■ Extracted text:
[Begin]
Decided: August 17, 1984.

SAKINA BENGALI AND YAHYA BENGALI, PLAINTIFFS,
v.
MARYAM HAVELIWALA, DEFENDANT



Krafte, J.s.c.

Krafte

OPINION

This matter has been opened by this Court, sua sponte, to determine whether this Court shall maintain jurisdiction pursuant

to the Uniform Child Custody Jurisdiction Act, hereinafter referred to as the UCCJA, N.J.S.A. 2A:34-28 et seq., specifically N.J.S.A. 2A:34-31.

Technically, this Court proceeds under authority of Rule 4:6-2(a), "Lack of jurisdiction over the subject matter", a non-waivable defense. In Gilbert v. Gladden, 87 N.J. 275 (1981), the Court stated that:

By way of history, this matter was instituted by plaintiffs' Order to Show Cause with Temporary Restraints, dated June 13, 1984. A Complaint was filed simultaneously, seeking custody of Hozefa, natural son of the plaintiffs.

Hozefa, now thirteen years of age, was one of twin boys born to plaintiffs on December 12, 1970, in Pakistan, where plaintiffs were then citizens, though since becoming citizens of the United States. For reasons unnecessary for this determination, Hozefa was placed with Yahya Bengali's sister (defendant herein) and her former husband, for purposes of raising Hozefa. A false birth certificate was obtained by plaintiffs showing defendant and her former husband to be Hozefa's natural parents, who were, at that time, residents of Buffalo, New York. At two months of age, Hozefa was flown to Toronto, Canada, and thereupon brought into the United States.
[End]
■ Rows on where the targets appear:
[Begin]
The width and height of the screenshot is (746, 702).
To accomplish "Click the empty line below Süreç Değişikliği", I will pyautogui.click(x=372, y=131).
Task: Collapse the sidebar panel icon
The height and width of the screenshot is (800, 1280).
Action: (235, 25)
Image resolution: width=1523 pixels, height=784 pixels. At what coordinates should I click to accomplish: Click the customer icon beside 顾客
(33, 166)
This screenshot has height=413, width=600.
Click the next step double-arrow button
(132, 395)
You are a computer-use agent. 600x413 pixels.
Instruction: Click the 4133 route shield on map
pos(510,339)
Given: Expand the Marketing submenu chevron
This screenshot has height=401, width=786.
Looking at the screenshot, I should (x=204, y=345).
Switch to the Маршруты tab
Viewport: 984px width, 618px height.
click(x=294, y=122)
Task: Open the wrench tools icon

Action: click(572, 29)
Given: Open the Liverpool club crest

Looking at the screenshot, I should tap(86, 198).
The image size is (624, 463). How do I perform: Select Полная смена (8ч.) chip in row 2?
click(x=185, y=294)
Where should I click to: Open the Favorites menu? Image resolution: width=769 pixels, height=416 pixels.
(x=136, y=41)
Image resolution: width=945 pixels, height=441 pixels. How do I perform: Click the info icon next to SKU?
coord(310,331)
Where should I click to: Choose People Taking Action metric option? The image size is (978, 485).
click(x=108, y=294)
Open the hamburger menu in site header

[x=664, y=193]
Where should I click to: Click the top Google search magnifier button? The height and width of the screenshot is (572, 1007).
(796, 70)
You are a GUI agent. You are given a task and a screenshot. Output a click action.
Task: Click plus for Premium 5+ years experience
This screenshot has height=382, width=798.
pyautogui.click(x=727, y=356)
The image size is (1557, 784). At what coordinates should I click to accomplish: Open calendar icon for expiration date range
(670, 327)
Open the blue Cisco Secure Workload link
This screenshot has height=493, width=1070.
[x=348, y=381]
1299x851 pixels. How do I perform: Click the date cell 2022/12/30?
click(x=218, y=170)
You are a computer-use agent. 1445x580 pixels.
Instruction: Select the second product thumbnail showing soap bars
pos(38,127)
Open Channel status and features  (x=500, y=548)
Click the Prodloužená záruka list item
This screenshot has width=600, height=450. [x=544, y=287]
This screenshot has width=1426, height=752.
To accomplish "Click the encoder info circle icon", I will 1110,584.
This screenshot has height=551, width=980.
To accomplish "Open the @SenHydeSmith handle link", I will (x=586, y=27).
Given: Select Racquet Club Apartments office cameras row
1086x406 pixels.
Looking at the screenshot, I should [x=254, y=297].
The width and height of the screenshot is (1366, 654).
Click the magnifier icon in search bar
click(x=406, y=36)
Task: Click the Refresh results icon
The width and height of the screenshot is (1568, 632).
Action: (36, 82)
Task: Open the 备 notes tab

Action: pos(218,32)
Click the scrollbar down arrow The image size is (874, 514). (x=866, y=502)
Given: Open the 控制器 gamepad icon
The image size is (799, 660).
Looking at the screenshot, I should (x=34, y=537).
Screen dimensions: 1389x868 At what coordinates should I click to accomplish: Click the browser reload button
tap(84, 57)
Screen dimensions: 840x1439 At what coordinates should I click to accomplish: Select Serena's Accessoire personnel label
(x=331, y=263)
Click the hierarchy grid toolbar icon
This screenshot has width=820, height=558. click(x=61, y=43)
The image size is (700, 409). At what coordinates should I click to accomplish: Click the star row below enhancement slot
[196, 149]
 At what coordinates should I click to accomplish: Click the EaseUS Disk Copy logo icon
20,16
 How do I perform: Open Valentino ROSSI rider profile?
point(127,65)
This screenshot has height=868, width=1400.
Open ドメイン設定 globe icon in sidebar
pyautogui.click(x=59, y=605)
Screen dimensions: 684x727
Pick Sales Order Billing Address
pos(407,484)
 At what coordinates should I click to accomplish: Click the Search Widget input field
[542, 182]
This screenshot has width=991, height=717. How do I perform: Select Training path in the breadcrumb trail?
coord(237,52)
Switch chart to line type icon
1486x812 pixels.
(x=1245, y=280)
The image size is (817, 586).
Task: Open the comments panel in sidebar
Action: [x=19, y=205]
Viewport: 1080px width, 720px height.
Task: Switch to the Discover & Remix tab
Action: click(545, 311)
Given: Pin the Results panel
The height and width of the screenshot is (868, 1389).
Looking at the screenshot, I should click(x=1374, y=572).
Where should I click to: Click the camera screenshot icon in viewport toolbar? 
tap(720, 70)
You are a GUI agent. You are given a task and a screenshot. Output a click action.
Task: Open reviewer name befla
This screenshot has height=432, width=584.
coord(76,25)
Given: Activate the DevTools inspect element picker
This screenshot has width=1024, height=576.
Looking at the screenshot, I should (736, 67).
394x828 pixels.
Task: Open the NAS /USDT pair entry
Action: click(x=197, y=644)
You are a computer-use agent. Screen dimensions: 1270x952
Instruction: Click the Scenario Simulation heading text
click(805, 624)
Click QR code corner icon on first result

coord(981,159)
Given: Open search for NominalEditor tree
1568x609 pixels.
[End]
■ What to work on:
[A] Which full dates, with month, day and year, appear in the custody opinion?
[B] Pick up the custody opinion after its last sentence and carry it forward.

■ Answer set:
[A] August 17, 1984; June 13, 1984; December 12, 1970

[B]
Hozefa continued to live in the State of New York, basically on Staten Island, after the Haveliwalas were divorced in August, 1973. Hozefa attended private day school on Staten Island and, commencing in the second grade, attended a private school in Connecticut. Defendant resides in New York City and, prior to the entry of the Order to Show Cause, Hozefa's legal residence was with defendant, by virtue of a Judgment of Divorce entered by the Supreme Court of the State of New York on August 16, 1973, incorporating a Property Settlement Agreement which specifically gave "* * * full and exclusive

custody of the child of the marriage between the husband and the wife" to the defendant herein.

The aforesaid Order to Show Cause (issued by another judge) found that Hozefa, for the purposes of issuance of the Order to Show Cause, was the natural son of plaintiffs, that he resides with plaintiffs in Emerson, New Jersey, and that defendant was threatening to remove him from this State. Restraints were issued against removal and temporary custody awarded to the plaintiffs. The return date was June 28, 1984.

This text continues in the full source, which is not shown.